The phylogenetic relationship among all 62 available horse Y chromosome haplotypes (nine from our study plus 52 modern horses and the Przewalski horse haplotype from ref. 10) is depicted in a median joining network (Fig. 2). The haplotype of the 2,800-year-old domestic horse is most similar to that of modern horses, differing by four substitutions. The ancient horses cluster into three branches in the network: one consists exclusively of North American samples, one consists of a single Siberian sample, and the third one shares haplotypes from both North America and Siberia but is dominated by Siberian haplotypes. The Przewalski horse is basal to the domestic lineage, and shares a 4-bp deletion with domesticated horses that is not found in any ancient wild horse.
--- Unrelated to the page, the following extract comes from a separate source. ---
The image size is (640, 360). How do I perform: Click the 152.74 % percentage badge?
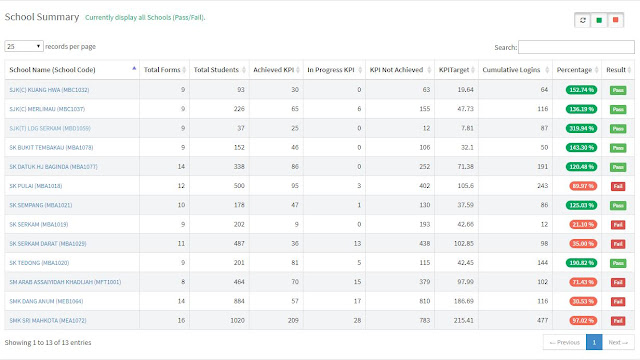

Figure 2: Median-Joining network based on 4,062 bp Y chromosomal sequence.
figure 2

The continental-scale origin of the ancient wild horses is shown by different colours (red: Eurasia; blue: North America). The 2,800-year-old domestic horse haplotype is shown in orange and sequences retrieved from NCBI GenBank in yellow. Haplotypes sharing the 4bp deletion are shaded in grey. Sample Abbreviations:1=ARZ-1-3, 2=JAL-292, 3=JAL-310, 4=YG 109.6, 5=MGVo1_niche3.3, 6=BL-O485,7=BL-O250, 8=BL-O728, 9=ML-O112.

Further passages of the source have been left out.